• **EXTRACT**

########################################

To explore and optimize the best parameters, particularly the MS1 precursor range and the isolation window, a series of DDA experiments was conducted. For this, a cotton-HILIC glycopeptide enriched plasma sample was measured on the Orbitrap Astral, starting with a large MS1 scan range (m/z 300–2000) and a 2 s cycle time. The precursor isolation window was set to 1.6 Th, which is the default value. After removing all PSMs that were only found in a single sample across our quadruplicate injections, we identified ~2000 unique glycopeptide PSMs per run (Supplementary Fig. 1A). The observed glycopeptides had a substantially higher m/z distribution than unmodified peptides, in line with what has been reported earlier13,35,39, likely due to their generally larger size/mass and reduced charge (Supplementary Fig. 1B). Based on this observed glycopeptide precursor ion distribution, we chose our glycoproteomics-specific DIA method to span an m/z range of 955–1655 (median ~1300), which is quite distinct from, and nearly does not even overlap with, the proteomics range that is typically used in (narrow-window) DIA proteomics, i.e., m/z 380–980 (median ~680)31,32. An advantage of this change in selected precursor m/z range is that it effectively leads to a second degree of glycopeptide enrichment, namely in the gas-phase. Testing this alternative precursor mass range in a DDA experiment, we could not only observe a 10-fold decrease in non-glycosylated peptides (p < 0.0001) but a 15% increase in unique glycopeptides as well (p < 0.01) (Supplementary Fig. 1A). We further examined the identified glycopeptides across all replicates between the different MS1 ranges and found a high degree of overlap: 87% of glycopeptides identified in the default range MS1 method were also identified in the method with the glycan-specific mass range (m/z 955–1655) (Supplementary Fig. 1C). In conclusion, the glycan-specific mass range increases the number of identified glycopeptides, effectively depletes (co-purified) non-glycosylated peptides, and covers most of the plasma glycoproteome.

########################################

Stored items:
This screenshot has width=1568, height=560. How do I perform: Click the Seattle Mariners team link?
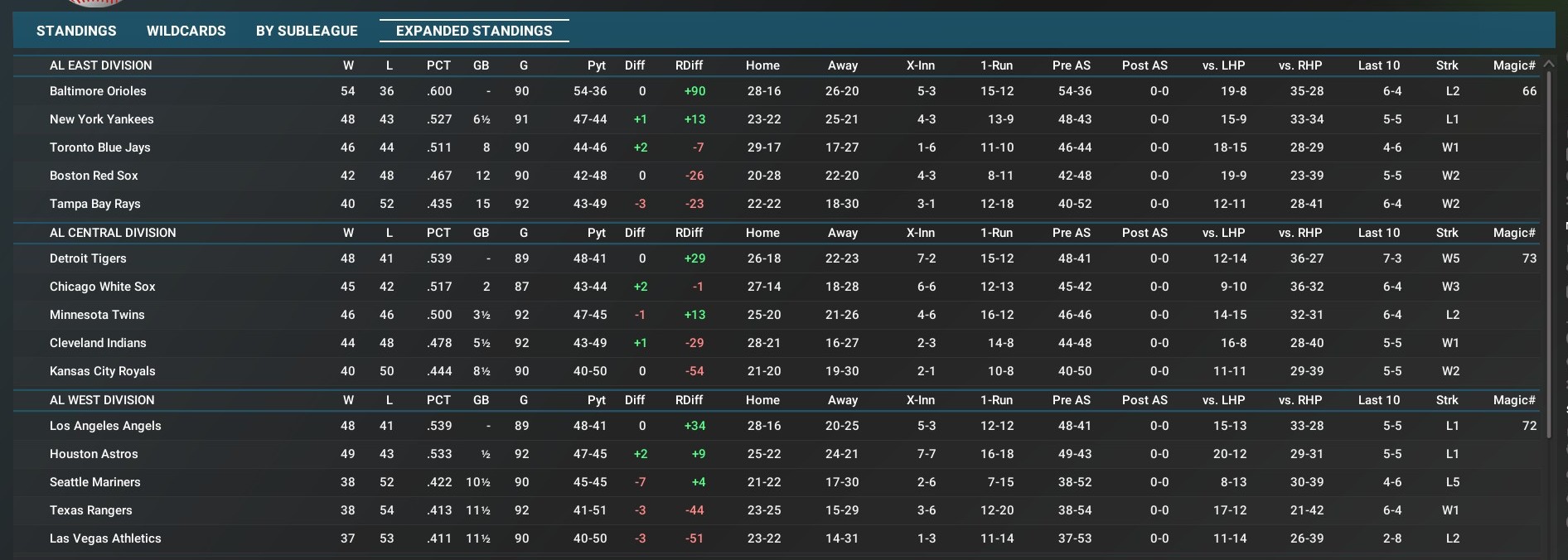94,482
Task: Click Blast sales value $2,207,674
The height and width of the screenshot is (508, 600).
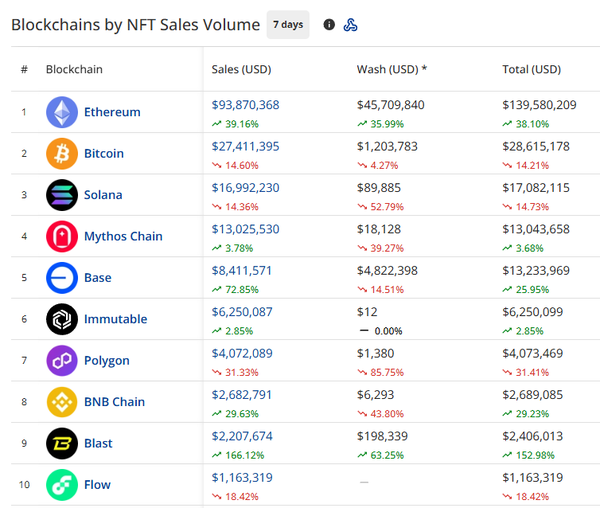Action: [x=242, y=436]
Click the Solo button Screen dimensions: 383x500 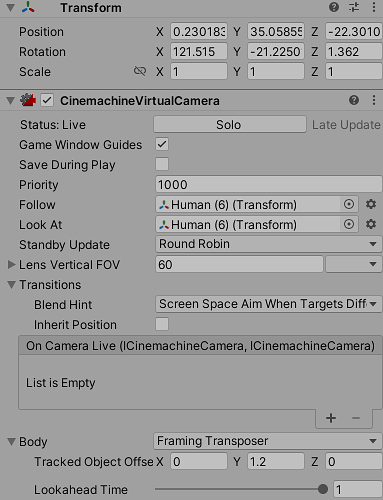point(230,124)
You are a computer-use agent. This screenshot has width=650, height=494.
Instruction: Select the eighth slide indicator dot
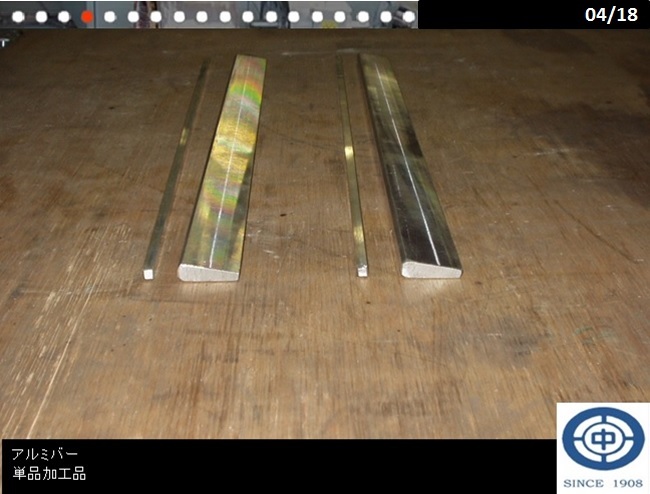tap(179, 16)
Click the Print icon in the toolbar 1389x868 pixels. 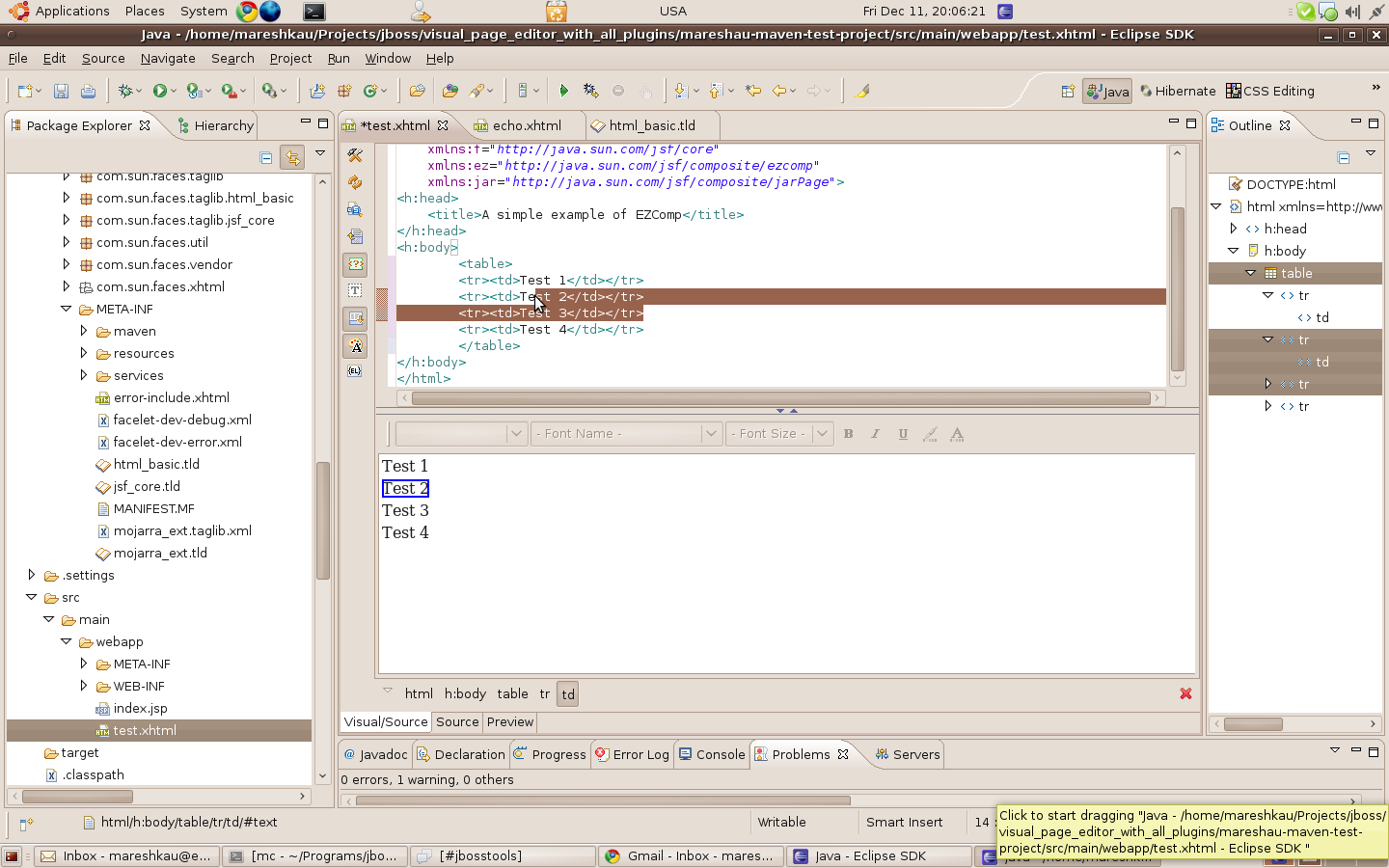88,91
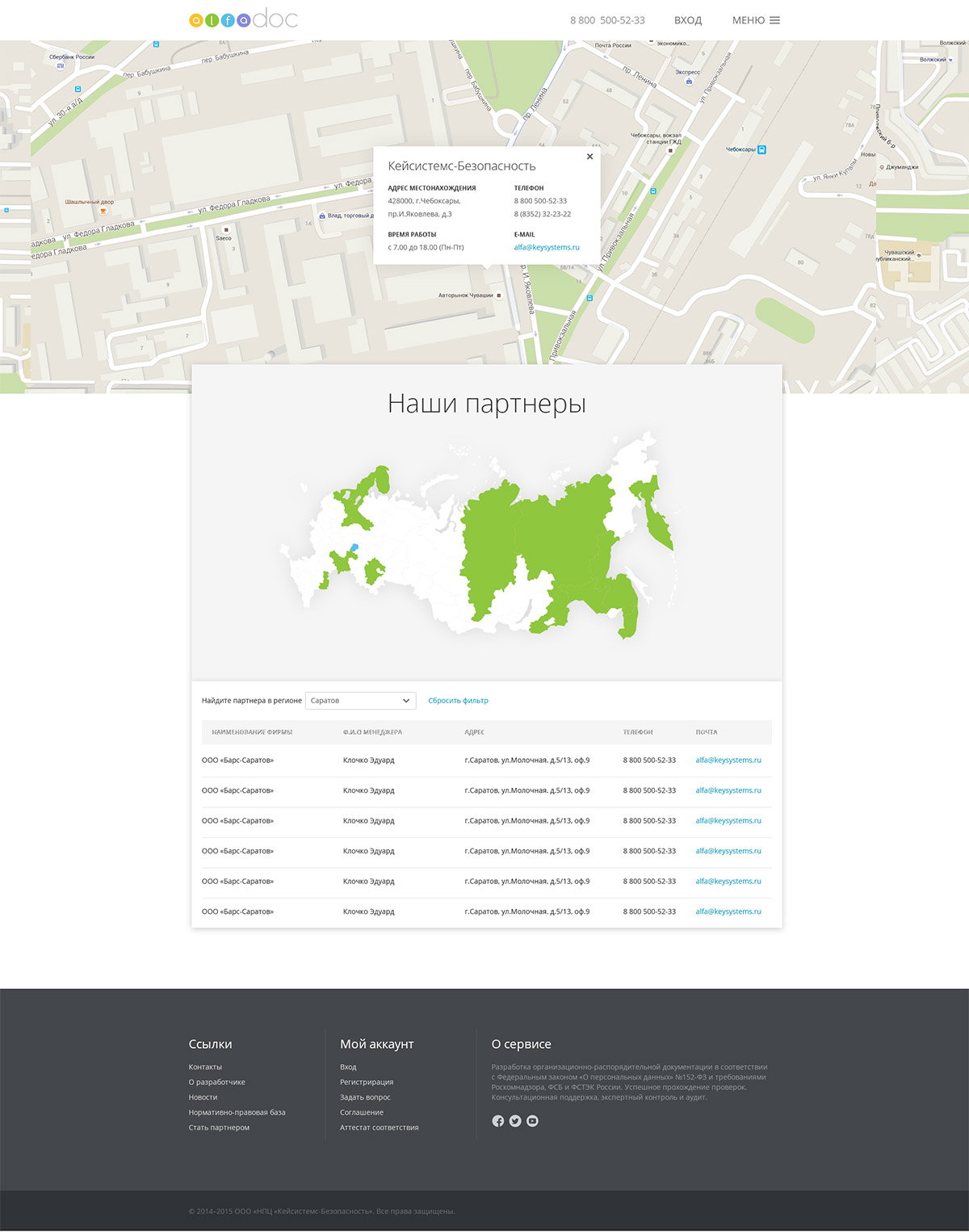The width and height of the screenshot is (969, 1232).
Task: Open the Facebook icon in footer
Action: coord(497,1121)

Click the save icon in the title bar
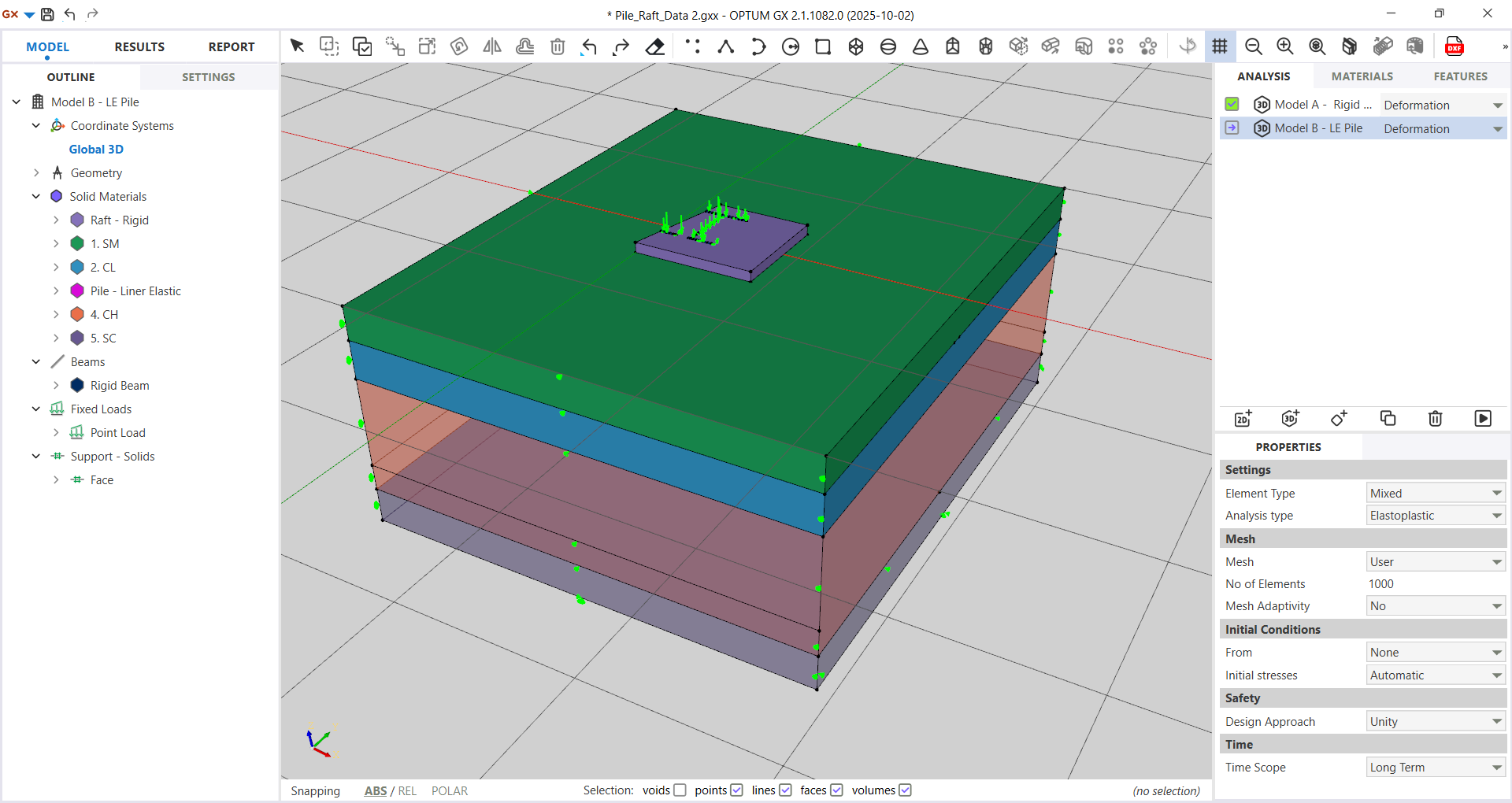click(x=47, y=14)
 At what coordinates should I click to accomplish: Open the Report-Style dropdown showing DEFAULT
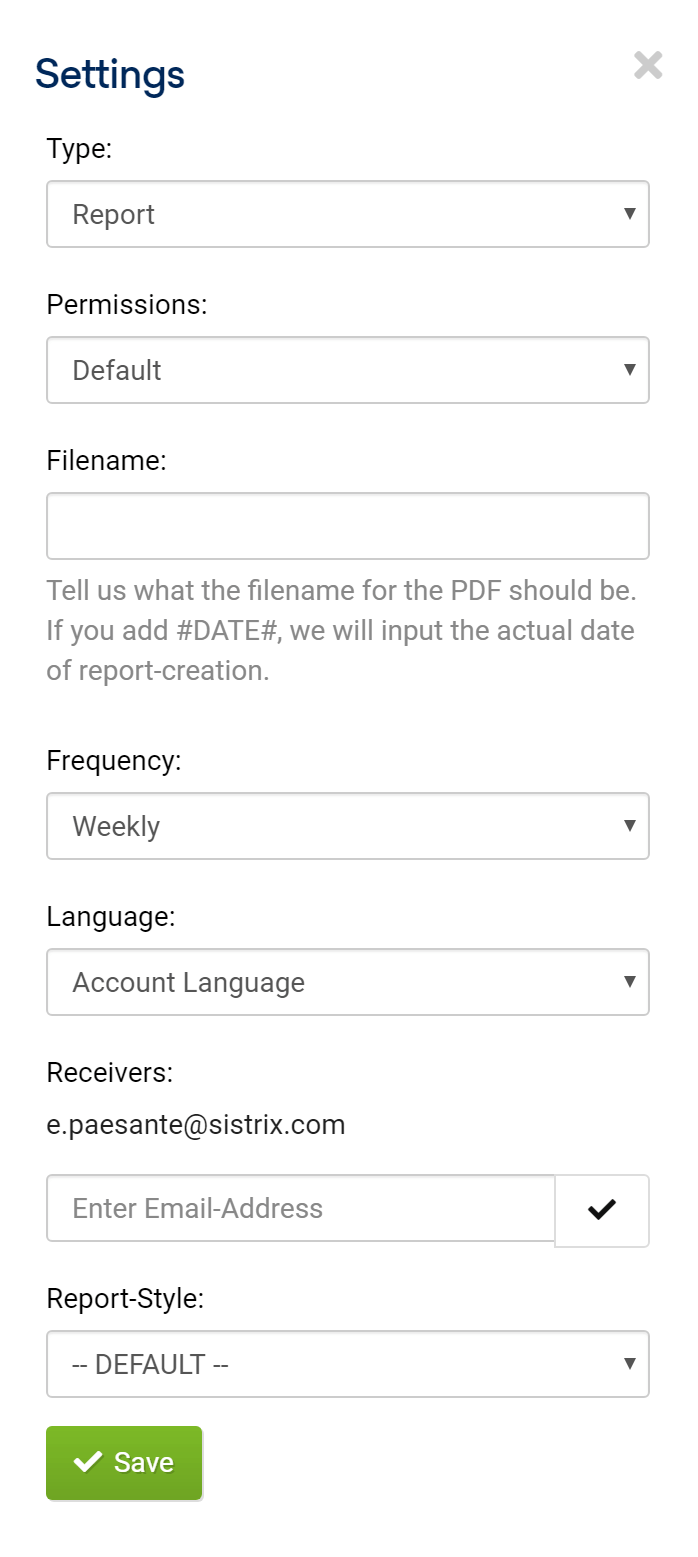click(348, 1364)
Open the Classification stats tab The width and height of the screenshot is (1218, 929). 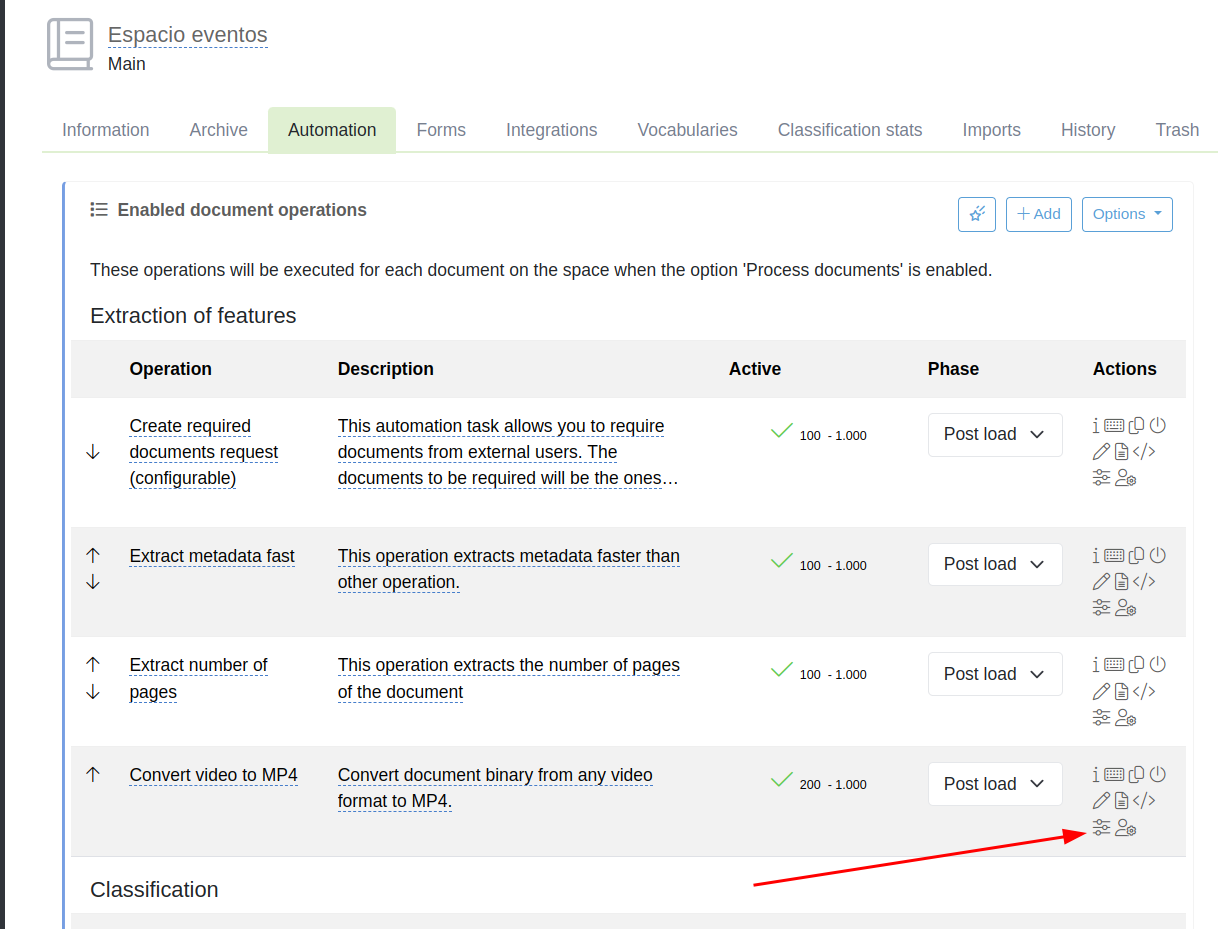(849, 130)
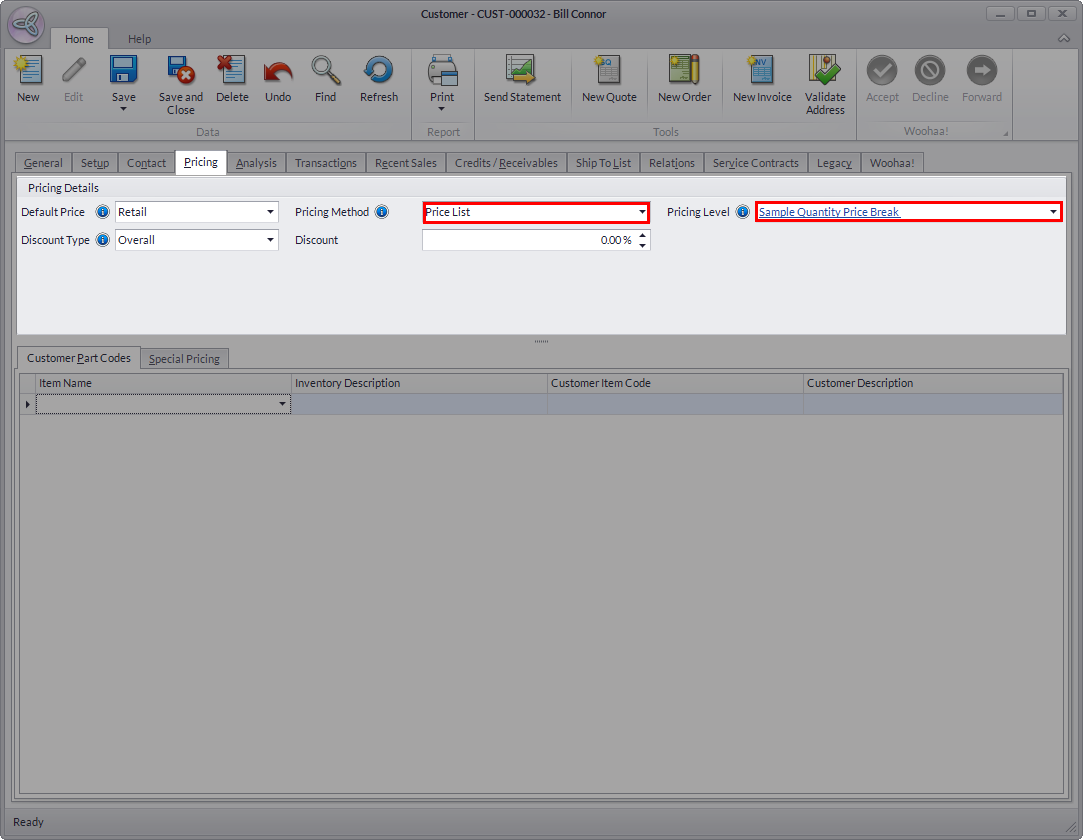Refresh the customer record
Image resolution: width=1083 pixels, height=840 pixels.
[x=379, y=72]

########################################

• **REQUIRED WORK**
1. State whether each statement below agrees with the passage on glycopeptide mass ranges. For each, answer yes or no and quote the words of the passage that decide it.
(a) The precursor isolation window used in the initial experiments was the default value.
(b) The glycoproteomics-specific m/z range overlaps substantially with the range typically used in DIA proteomics.
(c) Using the alternative precursor mass range reduced the number of unique glycopeptides.
2. Write the next part of the passage on glycopeptide mass ranges, starting after its final sentence.
The records bear no relation to the passage on glycopeptide mass ranges.

• **OUTPUTS IN ORDER**
1.
(a) Yes: "The precursor isolation window was set to 1.6 Th, which is the default value."
(b) No: "which is quite distinct from, and nearly does not even overlap with, the proteomics range that is typically used in (narrow-window) DIA proteomics"
(c) No: "but a 15% increase in unique glycopeptides as well (p < 0.01)"

2.
In previously published work using narrow-window DIA on the Orbitrap Astral (here further mentioned as “standard nDIA”, an m/z range of 380–980 was used with a 2 Th isolation window and 3 ms isolation time, leading to 300 windows and a theoretical cycle time of 900 ms. For nGlycoDIA, the isolation time was increased to 4 ms to enhance spectral quality, and to limit the cycle time, the isolation window was increased to 3 Th. With the precursor MS1 range set to m/z 955–1655, this led to 235 windows and a theoretical cycle time of 940 ms, which is similar to the standard nDIA method. Next, we aimed to determine the reproducibility and accuracy of Byonic with wider isolation windows (3 Th compared to 1.6 Th). Therefore, DDA experiments were performed with 3 Th isolation windows, with both mass ranges (m/z 300–2000 and 955–1655). The number of unique glycoPSMs seems to increase somewhat using the 3 Th isolation window, but not significantly so (p > 0.5 for both MS1 ranges) (Supplementary Fig. 1A). The overlap between the two isolation windows was 87% for the glycan-specific mass range (m/z 955–1655), therefore we felt that Byonic could still assign the right precursor and glycopeptides with a larger isolation window (Supplementary Fig. 1D). Furthermore, the number of chimeric spectra were examined, i.e., the number of scans with 2 PSMs, which was on average 1.5% in the 1.6 Th method and 2.4% in the 3 Th method (both m/z range 955–1655) (Supplementary Fig. 1E). In summary, these DDA experiments revealed that the data analysis is still reliable and reproducible when broadening the isolation window and the percentage of chimeric spectra is still low.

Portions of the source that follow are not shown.